All of the data below should come back exactly as written, minus its images.

* WORKING DATA *
BEGIN
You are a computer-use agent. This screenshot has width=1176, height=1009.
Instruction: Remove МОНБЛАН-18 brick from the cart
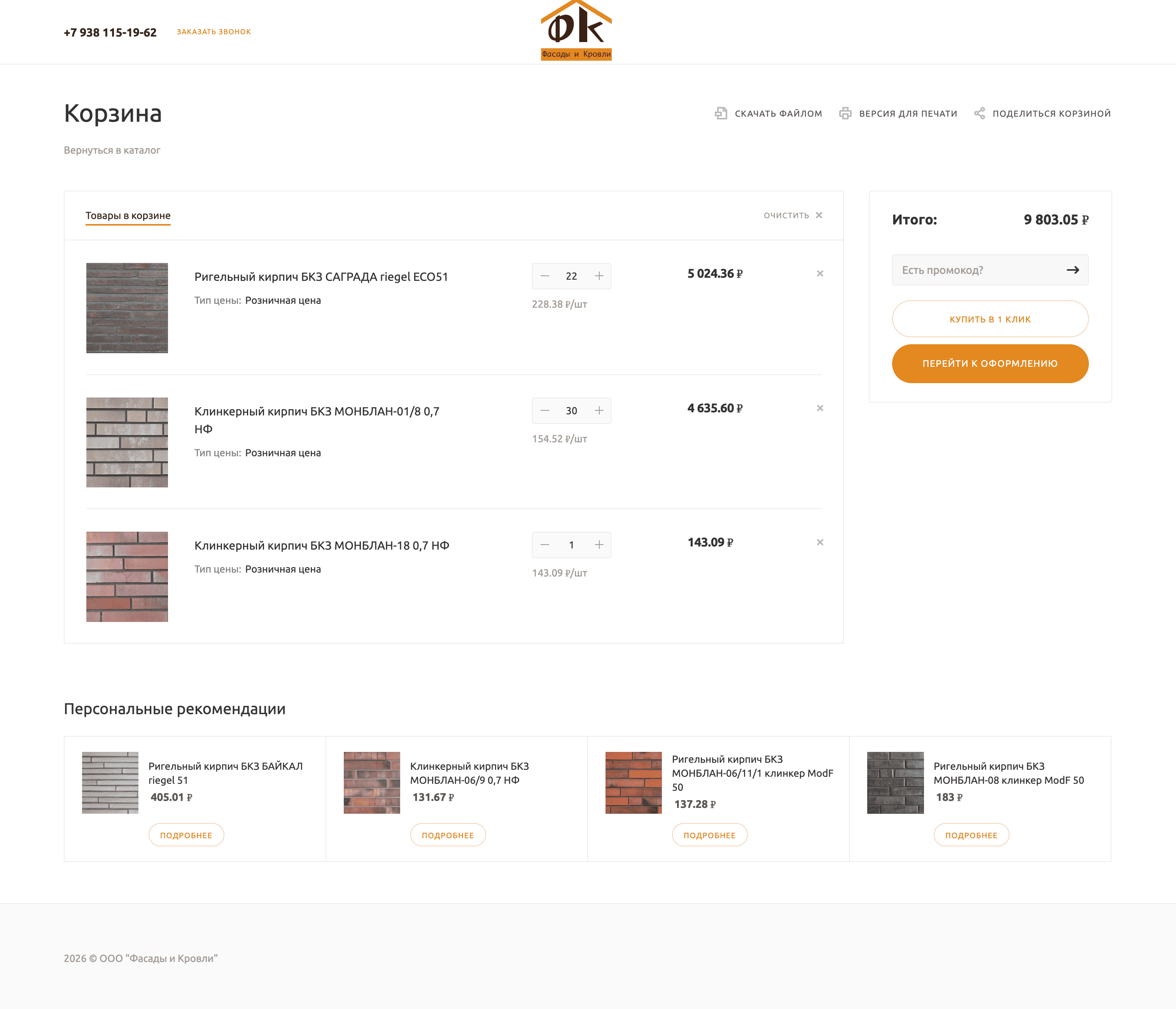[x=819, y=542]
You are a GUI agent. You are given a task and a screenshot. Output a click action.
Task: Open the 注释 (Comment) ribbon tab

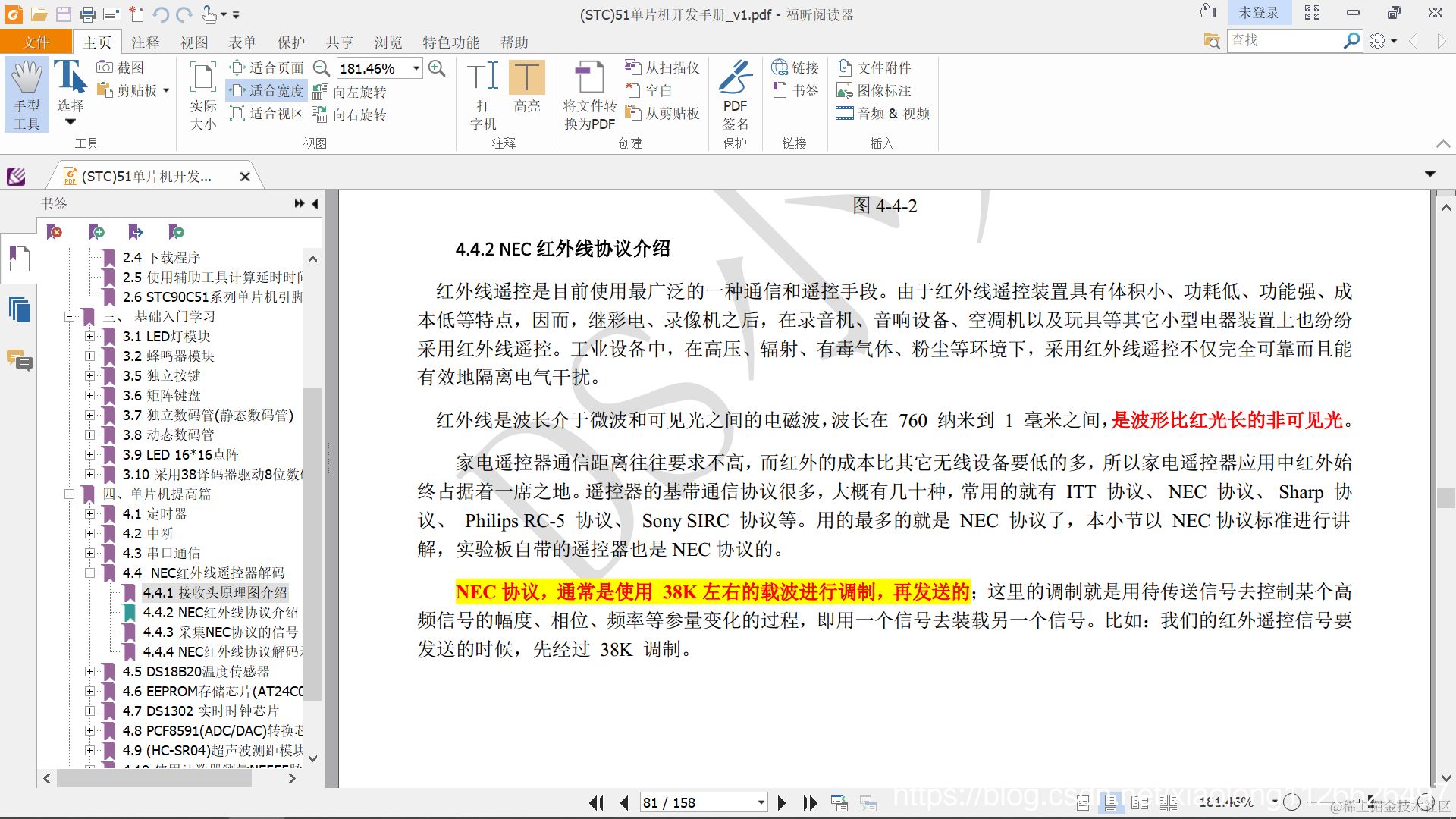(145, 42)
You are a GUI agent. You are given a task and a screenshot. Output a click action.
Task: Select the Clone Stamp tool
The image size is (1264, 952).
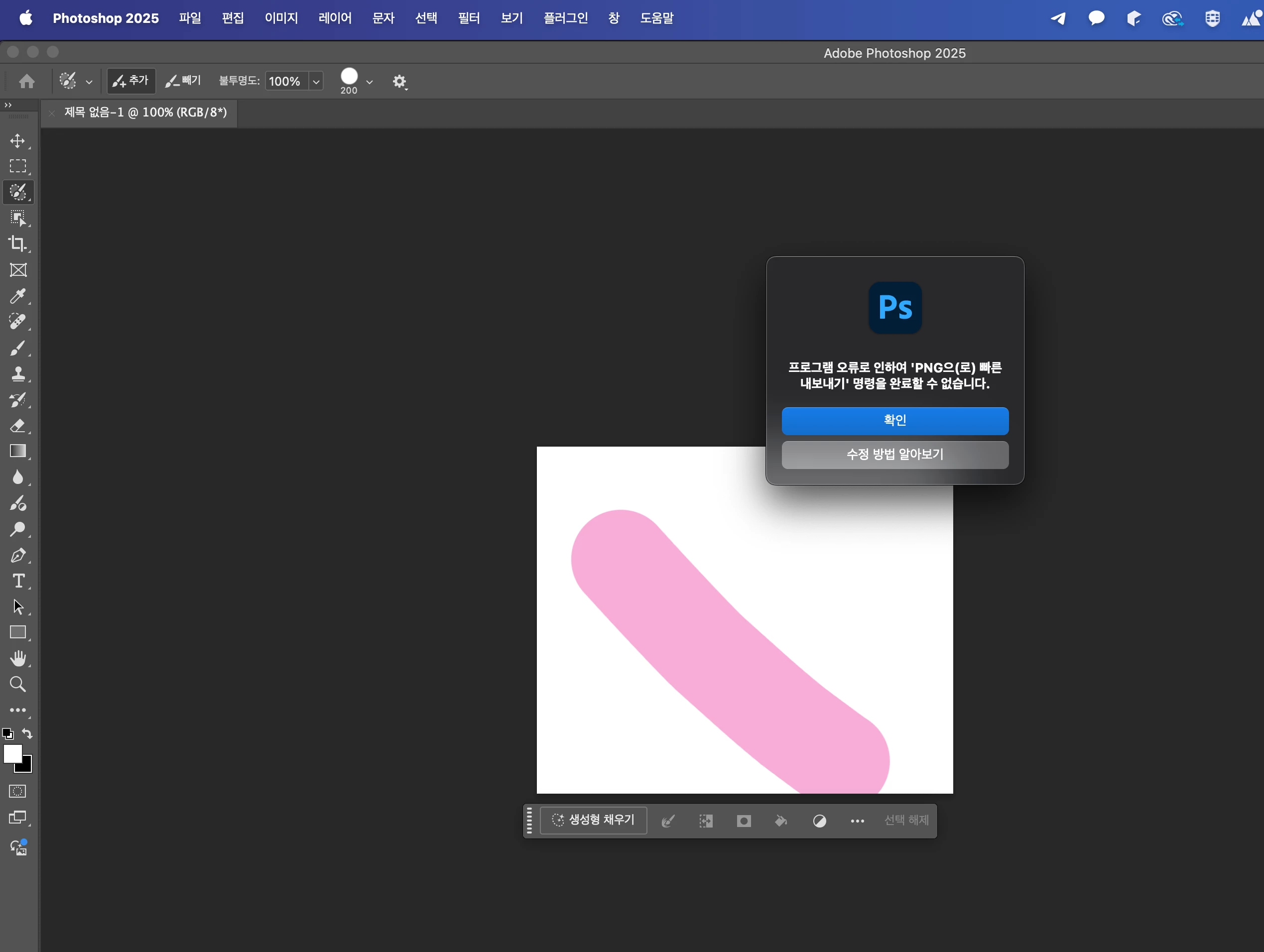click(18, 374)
END
* ANSWER FOR THIS EXERCISE *
You are a computer-use agent. This screenshot has width=1176, height=1009.
Instruction: Remove МОНБЛАН-18 brick from the cart
[x=819, y=542]
You are a GUI agent. You are given a task and a screenshot. Output a click action.
Task: Open the 注释 (Comment) ribbon tab

(145, 42)
You are a GUI agent. You are given a task and a screenshot. Output a click action.
Task: Select the Clone Stamp tool
The image size is (1264, 952).
click(18, 374)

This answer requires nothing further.